Shakespeare, born in Stratford upon Avon in 1564, William Shakespeare died there almost exactly fifty-two years later, in 1616. During those fifty-two years he created at least thirty-seven plays and possibly had a hand in others, one was called Macbeth. This was a sad and evil story about a man called Macbeth killing the king, because he was under the influence of his wife and the witches.

On the level of human evil, Shakespeare's Scottish tragedy is about Macbeth's bloody rise to power, including the murder of the Scottish king, Duncan, and the guilt - ridden pathology of evil deeds generating still more evil deeds.

When Shakespeare wrote the play Macbeth, which he wanted to be acted out, many people believed in witches and superstition. At the time when Macbeth was written, the gunpowder plot was going ahead.

Conspiracy to blow up the English Parliament and King James I on Nov. 5, 1605, the day set for the king to open Parliament. It was intended to be the beginning of a great uprising of English Catholics, who were distressed by the increased severity of penal laws against the practice of their religion. The conspirators, who began plotting early in 1604, expanded their number to a point where secrecy was impossible. They included Robert Catesby, John Wright, and Thomas Winter, the originators, Christopher Wright, Robert Winter, Robert Keyes, Guy Fawkes, a soldier who had been serving in Flanders, Thomas Percy, John Grant, Sir Everard Digby, Francis Tresham, Ambrose Rook wood, and Thomas Bates.
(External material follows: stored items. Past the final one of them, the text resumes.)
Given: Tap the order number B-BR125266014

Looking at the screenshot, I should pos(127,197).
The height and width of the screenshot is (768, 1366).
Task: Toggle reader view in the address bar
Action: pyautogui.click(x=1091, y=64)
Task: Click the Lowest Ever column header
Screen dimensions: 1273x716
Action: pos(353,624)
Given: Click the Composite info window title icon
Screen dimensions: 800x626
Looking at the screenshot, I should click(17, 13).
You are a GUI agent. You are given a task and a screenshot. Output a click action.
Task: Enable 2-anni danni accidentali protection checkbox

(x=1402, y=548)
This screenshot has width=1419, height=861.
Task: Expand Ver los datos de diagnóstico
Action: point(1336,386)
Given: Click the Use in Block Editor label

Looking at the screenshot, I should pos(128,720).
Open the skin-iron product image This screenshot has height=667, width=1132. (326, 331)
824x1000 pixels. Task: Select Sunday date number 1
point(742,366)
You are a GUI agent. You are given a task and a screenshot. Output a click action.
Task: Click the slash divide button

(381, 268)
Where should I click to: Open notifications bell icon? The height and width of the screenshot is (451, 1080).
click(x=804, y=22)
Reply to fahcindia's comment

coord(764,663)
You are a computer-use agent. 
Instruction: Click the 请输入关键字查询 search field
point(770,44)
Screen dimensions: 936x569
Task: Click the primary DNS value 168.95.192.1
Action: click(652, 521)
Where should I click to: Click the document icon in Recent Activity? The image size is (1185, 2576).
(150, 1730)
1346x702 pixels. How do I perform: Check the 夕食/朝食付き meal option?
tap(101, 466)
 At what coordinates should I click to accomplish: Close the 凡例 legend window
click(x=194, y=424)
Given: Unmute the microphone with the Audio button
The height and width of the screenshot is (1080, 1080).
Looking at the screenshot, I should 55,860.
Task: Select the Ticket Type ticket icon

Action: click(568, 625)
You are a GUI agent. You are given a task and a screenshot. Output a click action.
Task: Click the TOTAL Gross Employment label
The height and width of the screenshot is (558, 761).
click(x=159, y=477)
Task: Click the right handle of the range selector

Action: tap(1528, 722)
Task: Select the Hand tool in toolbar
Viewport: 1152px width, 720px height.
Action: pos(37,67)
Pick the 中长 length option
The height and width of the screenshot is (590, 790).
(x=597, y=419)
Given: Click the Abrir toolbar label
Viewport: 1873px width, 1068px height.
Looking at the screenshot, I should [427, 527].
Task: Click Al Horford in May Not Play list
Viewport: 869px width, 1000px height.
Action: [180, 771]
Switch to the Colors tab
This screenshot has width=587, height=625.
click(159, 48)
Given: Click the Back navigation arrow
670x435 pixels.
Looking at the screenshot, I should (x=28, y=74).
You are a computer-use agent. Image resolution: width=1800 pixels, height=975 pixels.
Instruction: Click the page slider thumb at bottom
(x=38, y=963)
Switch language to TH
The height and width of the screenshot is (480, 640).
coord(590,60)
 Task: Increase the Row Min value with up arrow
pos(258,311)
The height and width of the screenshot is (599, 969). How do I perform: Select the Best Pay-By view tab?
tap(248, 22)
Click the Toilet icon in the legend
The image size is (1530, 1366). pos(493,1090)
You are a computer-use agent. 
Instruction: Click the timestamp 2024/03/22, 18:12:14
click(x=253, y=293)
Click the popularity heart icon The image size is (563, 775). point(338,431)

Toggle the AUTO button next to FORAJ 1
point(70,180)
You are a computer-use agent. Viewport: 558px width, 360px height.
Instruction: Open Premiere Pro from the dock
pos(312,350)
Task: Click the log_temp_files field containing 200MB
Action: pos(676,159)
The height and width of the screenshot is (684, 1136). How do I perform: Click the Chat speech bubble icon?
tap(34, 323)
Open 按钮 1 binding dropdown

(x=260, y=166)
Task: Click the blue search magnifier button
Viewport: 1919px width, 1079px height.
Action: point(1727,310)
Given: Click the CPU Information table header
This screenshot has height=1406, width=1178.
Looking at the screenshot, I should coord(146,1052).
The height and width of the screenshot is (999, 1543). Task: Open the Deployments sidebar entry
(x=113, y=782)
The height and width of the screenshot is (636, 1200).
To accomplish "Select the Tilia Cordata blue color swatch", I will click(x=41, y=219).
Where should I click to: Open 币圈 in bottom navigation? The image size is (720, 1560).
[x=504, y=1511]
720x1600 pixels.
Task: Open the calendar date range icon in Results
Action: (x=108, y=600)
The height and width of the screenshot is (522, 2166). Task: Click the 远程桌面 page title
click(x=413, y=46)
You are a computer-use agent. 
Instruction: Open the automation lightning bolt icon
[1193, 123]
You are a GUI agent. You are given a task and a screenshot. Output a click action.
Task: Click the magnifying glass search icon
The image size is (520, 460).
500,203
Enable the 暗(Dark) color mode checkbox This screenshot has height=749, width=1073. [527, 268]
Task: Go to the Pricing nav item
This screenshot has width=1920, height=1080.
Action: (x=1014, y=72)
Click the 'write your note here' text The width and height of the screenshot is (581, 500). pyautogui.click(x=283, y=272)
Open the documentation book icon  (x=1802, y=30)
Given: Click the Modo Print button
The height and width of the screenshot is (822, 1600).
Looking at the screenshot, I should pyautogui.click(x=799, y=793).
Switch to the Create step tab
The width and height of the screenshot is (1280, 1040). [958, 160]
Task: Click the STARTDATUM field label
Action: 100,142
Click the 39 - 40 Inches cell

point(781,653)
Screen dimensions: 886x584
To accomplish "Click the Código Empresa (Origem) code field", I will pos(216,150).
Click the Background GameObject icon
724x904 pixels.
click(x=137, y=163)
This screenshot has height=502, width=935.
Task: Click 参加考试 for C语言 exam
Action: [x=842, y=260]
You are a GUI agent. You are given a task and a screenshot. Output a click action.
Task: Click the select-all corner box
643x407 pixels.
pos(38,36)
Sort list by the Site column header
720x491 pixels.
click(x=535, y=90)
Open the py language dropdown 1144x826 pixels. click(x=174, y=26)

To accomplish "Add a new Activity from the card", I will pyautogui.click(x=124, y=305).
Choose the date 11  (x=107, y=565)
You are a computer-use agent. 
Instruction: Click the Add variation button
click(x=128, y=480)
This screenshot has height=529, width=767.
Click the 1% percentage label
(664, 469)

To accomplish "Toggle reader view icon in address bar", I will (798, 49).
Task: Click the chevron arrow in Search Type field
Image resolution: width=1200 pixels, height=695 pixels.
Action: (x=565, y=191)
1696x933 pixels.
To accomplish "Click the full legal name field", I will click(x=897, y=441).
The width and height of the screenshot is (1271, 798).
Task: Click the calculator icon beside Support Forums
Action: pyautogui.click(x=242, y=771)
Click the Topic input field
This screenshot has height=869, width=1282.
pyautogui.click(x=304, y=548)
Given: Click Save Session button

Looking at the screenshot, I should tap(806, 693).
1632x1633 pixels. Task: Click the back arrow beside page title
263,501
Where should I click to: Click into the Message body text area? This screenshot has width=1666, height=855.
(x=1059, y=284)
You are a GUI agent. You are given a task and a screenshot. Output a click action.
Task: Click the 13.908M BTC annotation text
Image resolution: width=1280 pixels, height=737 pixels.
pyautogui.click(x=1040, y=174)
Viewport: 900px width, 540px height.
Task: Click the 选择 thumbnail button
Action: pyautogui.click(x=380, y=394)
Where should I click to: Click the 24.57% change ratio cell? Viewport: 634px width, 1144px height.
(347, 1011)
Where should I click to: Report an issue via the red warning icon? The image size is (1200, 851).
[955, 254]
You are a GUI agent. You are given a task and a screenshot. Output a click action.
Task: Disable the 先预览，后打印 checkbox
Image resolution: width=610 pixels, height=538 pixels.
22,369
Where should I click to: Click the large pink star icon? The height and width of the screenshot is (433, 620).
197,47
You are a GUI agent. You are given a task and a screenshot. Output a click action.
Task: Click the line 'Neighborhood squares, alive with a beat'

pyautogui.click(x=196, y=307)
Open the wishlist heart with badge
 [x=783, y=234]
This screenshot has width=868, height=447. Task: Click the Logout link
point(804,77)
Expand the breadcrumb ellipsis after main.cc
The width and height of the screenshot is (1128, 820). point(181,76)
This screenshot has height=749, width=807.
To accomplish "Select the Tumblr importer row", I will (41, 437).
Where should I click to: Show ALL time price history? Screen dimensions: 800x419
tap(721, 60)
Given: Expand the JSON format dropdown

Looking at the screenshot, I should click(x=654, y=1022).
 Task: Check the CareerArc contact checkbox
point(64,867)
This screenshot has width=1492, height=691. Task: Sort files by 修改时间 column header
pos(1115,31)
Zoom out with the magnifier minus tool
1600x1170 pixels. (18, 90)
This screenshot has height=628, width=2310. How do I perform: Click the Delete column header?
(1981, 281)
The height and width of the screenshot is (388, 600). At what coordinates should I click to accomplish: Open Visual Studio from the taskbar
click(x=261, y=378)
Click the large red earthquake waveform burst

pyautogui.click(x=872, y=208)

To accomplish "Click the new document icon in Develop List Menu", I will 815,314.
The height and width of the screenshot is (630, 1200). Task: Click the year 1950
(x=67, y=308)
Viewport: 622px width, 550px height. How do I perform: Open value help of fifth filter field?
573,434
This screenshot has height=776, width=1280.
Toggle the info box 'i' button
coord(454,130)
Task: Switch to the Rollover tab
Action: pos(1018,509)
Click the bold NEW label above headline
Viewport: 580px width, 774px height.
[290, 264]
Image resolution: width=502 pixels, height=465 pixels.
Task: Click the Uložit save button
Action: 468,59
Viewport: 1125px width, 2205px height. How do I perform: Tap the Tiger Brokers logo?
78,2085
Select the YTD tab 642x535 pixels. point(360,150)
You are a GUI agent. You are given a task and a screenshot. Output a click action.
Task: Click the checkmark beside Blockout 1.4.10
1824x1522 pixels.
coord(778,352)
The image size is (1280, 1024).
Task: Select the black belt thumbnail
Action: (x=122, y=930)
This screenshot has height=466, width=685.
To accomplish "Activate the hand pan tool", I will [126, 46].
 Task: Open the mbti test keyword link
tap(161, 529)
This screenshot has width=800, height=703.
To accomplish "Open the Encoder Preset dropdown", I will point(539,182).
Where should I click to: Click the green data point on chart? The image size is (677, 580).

Percy hired a cellar under the House of Lords, in which 36 barrels of gunpowder, overlaid with iron bars and firewood, were secretly stored. The conspiracy was brought to light through a mysterious letter received by Lord Monteagle, a brother-in-law of Tresham, on Oct. 26, urging him not to attend Parliament on the opening day. The 1st earl of Salisbury and others, to whom the plot was made known, took steps leading to the discovery of the materials and the arrest of Fawkes as he entered the cellar. Other conspirators, overtaken in flight or seized afterward, were killed outright, imprisoned, or executed. Among those executed was Henry GARNETT, the superior of the English Jesuits, who had known of the conspiracy. While the plot was the work of a small number of men, it provoked hostility against all English Catholics and led to an increase in the harshness of laws against them. Guy Fawkes Day, Nov. 5, is still celebrated in England with fireworks and bonfires, on which effigies of the conspirator are burned.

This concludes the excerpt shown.